"I hate the play and I'm trying to forget it," Anton Chekhov wrote in 1899 about The Wood Demon, an early version of Uncle Vanya. "It would be a real blow to me if some unknown force were to drag it out of obscurity and bring it to life. There's a fine example of perverted parental love for you."
The torturous path from The Wood Demon to Uncle Vanya makes Chekhov's rejection of the first script understandable. During The Wood Demon premiere in 1889, actors from a rival theatre, jealous that they hadn't received Chekhov's latest play, howled, whistled, and jeered from the boxes.
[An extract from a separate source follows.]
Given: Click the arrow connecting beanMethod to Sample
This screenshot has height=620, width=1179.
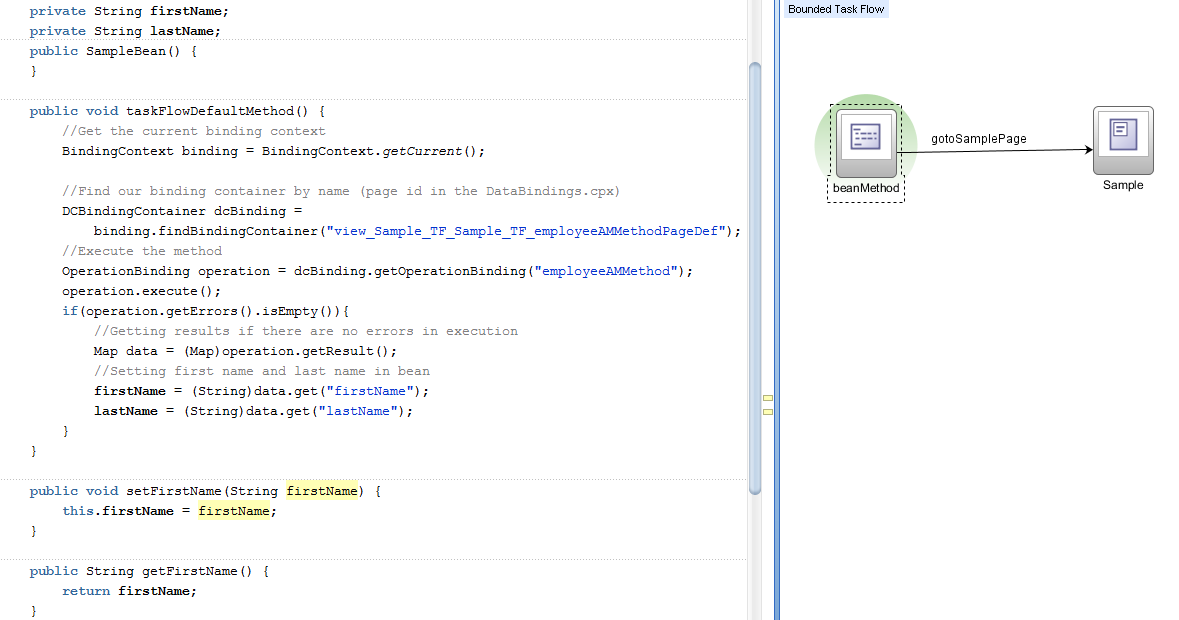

The din of the audience made it impossible to hear the players, but it didn't make a difference since the actors forgot their lines and the actresses were atrocious. The audience booed, and Chekhov had the play withdrawn immediately from the repertory. Concerned that the sprawling script was as much to blame as the actors, he refused to include The Wood Demon in the first comprehensive edition of his works. Chekhov's loathing for his play has been shared by most producers since the premiere: The Wood Demon wasn't staged again in Moscow until 1960.
Humiliated by the critics' lambasting of what he had described as his "big romantic comedy," Chekhov resolutely turned his back on the theatre after The Wood Demon fiasco and refocused his energies on his primary profession: medicine. In the spring of 1890, he left Moscow for the island of Sakhalin, a notorious penal colony on the Pacific frontier of the vast Russian empire. After a grueling three-month, trans-Siberian odyssey, Chekhov reached the desolate island and spent four months studying the inhabitants' savage living conditions.